[SHORT PROBLEM] Recast the items, from the start through the line containing "coord(50,554)", as a two-column CSV with the headers instruction and answer. Write one row for each item, with its text and its answer each in a single quoted field and any line breaks replaced by spaces.

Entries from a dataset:
Start
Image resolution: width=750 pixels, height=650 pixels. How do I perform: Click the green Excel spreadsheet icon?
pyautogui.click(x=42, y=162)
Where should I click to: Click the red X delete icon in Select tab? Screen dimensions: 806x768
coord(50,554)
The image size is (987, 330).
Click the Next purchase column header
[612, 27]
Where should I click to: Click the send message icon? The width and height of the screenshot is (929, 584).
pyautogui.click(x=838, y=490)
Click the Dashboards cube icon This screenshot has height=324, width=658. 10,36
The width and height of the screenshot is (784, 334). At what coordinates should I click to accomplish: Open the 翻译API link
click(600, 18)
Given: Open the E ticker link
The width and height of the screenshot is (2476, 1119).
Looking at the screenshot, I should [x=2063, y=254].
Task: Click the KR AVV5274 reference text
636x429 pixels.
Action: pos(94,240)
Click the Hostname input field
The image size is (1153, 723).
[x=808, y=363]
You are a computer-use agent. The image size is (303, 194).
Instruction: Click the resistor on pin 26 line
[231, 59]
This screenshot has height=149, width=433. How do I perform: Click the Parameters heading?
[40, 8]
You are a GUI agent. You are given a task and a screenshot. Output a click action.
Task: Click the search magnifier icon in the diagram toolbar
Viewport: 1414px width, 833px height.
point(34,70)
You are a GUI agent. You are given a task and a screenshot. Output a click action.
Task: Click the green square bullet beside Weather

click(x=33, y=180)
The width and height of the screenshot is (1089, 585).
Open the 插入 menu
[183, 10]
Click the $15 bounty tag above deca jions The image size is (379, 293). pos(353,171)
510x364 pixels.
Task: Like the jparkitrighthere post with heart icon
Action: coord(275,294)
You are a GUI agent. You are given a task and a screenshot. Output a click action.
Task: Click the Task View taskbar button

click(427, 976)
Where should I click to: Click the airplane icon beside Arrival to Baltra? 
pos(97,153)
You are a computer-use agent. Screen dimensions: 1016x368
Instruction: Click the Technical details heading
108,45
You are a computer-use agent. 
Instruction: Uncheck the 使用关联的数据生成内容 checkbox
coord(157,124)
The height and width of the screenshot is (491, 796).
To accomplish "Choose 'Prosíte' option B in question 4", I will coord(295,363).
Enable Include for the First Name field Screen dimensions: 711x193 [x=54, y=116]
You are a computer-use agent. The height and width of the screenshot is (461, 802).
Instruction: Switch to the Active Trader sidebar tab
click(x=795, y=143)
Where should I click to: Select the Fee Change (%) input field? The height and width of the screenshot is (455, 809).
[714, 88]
End
[EXERCISE ANSWER]
instruction,answer
"Image resolution: width=750 pixels, height=650 pixels. How do I perform: Click the green Excel spreadsheet icon?","pyautogui.click(x=42, y=162)"
"Where should I click to: Click the red X delete icon in Select tab? Screen dimensions: 806x768","coord(50,554)"